Description of the task: The required output is the line with "Image resolution: width=308" and each line that follows it to the end of the entries below, copied exactly and with nothing added.

[[ Supplied records, beginning ]]

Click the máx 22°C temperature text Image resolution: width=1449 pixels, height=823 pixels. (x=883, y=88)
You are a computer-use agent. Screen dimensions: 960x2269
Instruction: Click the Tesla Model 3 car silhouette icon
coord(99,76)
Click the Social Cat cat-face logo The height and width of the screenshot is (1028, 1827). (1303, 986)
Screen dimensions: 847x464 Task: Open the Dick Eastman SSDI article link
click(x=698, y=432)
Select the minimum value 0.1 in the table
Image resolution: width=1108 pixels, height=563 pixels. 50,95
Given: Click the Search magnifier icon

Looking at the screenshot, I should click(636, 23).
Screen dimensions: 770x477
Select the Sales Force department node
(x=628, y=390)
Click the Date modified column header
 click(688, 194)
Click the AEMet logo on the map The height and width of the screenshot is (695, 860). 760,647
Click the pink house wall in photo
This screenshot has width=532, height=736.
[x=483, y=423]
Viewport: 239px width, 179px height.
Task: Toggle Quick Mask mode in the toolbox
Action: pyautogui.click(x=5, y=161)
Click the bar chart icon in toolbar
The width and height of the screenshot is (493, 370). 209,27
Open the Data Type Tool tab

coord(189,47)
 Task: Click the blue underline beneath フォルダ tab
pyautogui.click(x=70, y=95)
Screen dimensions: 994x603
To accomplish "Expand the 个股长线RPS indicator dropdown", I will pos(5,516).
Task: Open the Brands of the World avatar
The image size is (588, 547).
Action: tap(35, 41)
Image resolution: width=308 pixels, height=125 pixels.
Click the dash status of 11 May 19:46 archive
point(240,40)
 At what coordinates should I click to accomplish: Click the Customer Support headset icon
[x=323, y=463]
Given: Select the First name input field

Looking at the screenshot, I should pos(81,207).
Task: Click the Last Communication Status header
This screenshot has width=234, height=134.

[[ Supplied records, end ]]

Task output:
Image resolution: width=308 pixels, height=125 pixels.
Click the dash status of 11 May 19:46 archive
point(240,40)
 At what coordinates should I click to accomplish: Click the Customer Support headset icon
[x=323, y=463]
Given: Select the First name input field

Looking at the screenshot, I should pos(81,207).
Task: Click the Last Communication Status header
This screenshot has width=234, height=134.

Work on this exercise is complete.